Pada 3 Januari, belum seminggu sejak China melaporkan adanya wabah Covid-19 kepada Organisasi Kesehatan Dunia (WHO), Korea Selatan sudah menyalakan alarm bahaya.
Dalam hal ini, Pusat Pengendalian dan Pencegahan Penyakit Menular Korea (KCDC) bekerja sama dengan beberapa instansi mulai memperketat pintu masuk di Bandara Internasional Incheon dari Wuhan.
"Tiga hari setelahnya, 6 Januari, Korea Selatan mulai mendata siapa saja yang pernah melakukan perjalanan ke Wuhan dan mengalami gangguan pernapasan," ujar Jee dalam webinar bertajuk "Indonesia-Korea Cooperation in Dealing with Covid-19" yang diselenggarakan oleh CSIS Indonesia, Rabu (6/5).
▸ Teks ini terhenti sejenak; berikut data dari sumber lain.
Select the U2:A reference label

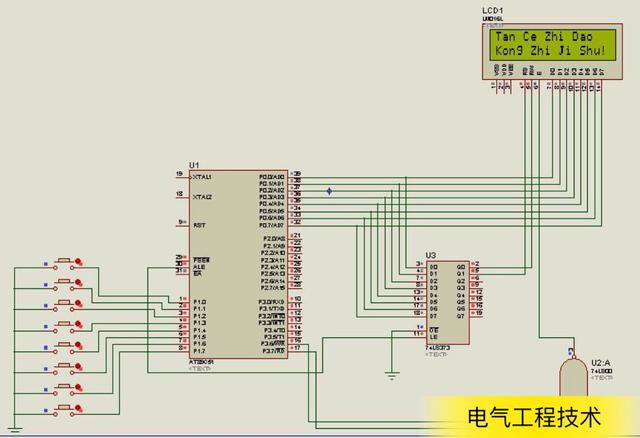tap(601, 362)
Sementara pada 17 Januari, Korea Selatan sudah menyediakan pedoman terkait pengujian dan isolasi bagi setiap pemerintah daerah.
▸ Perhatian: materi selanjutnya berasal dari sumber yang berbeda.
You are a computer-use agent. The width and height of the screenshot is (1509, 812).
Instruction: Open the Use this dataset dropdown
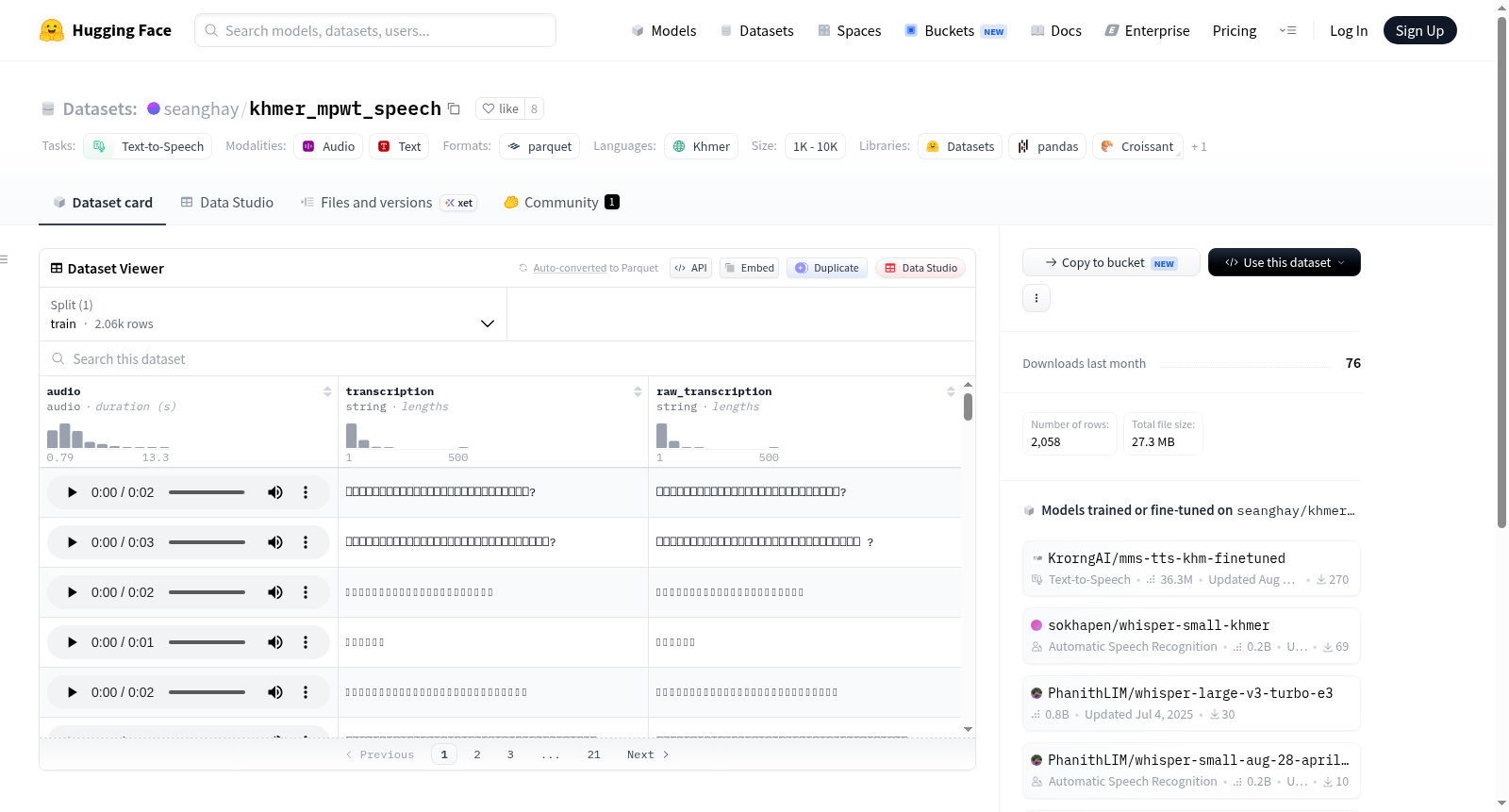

"Korea Selatan mulai meningkatkan status dari Biru (level 1) ke Kuning (level 2) pada 20 Januari. Seminggu setelahnya ke level 3 dan 23 Februari ke level 4 atau tertinggi," paparnya.
Dari pengalaman MERS, Jee mengatakan, pengujian sangat sangatlah penting untuk mengatasi penyakit menular. Sehingga ketika muncul wabah Covid-19, pemerintah Korea Selatan gerak cepat dalam hal memproduksi alat pengujian Covid-19.
"Guna memproduksi tes Covid-19 secara masal, Kementerian Keamanan Pangan dan Obat-obatan langsung berkolaborasi dengan perusahaan-perusahaan farmasi," ungkap Jee.
"Pada 31 Januari misalnya, Korea Selatan hanya memiliki 18 laboratorium untuk pengujian Covid-19. Namun pada 9 Maret meningkat menjadi 114 laboratorium. Sehingga pengujian di Korea bisa mencapai 30.000 hingga 40.000 sampel per hari," papar Jee.
Dari 640.237 orang yang dites per Selasa (5/5), hanya 1,7 persen atau 10.804 orang yang dinyatakan positif Covid-19.
"Pengujian juga sangat penting untuk mencari kasus asymptomatic (tanpa gelaja) sehingga bisa segera diisolasi dan tidak menyebarkan infeksi," ujarnya.
Terkait pelacakan kontak, kembali belajar dari pengalaman MERS, pemerintah menggunakan GPS yang dihubungkan dengan aplikasi yang kembangkan oleh Kementerian Dalam Negeri. Selain itu juga menggunakan CCTV dan laporan transaksi kartu kredit.
"Ketika MERS, hal tersebut menimbulkan persoalan mengenai data privasi. Namun pemerintah sudah mengamandemen aturan yang memungkinkan pemerintah membuka data pribadi saat krisis terjadi," sambung Jee.
Dengan banyaknya jumlah kasus Covid-19, sulit bagi rumah sakit untuk bisa menangani pasien dalam sekali waktu. Guna mengakali hal tersebut, Jee mengatakan, pemerintah mendirikan pusat perawatan komunitas untuk para pasien yang memiliki gejala ringan.
Korea Selatan sendiri memiliki 329 rumah sakit khusus untuk Covid-19 dan 16 pusat perawatan komunitas pada 15 Maret.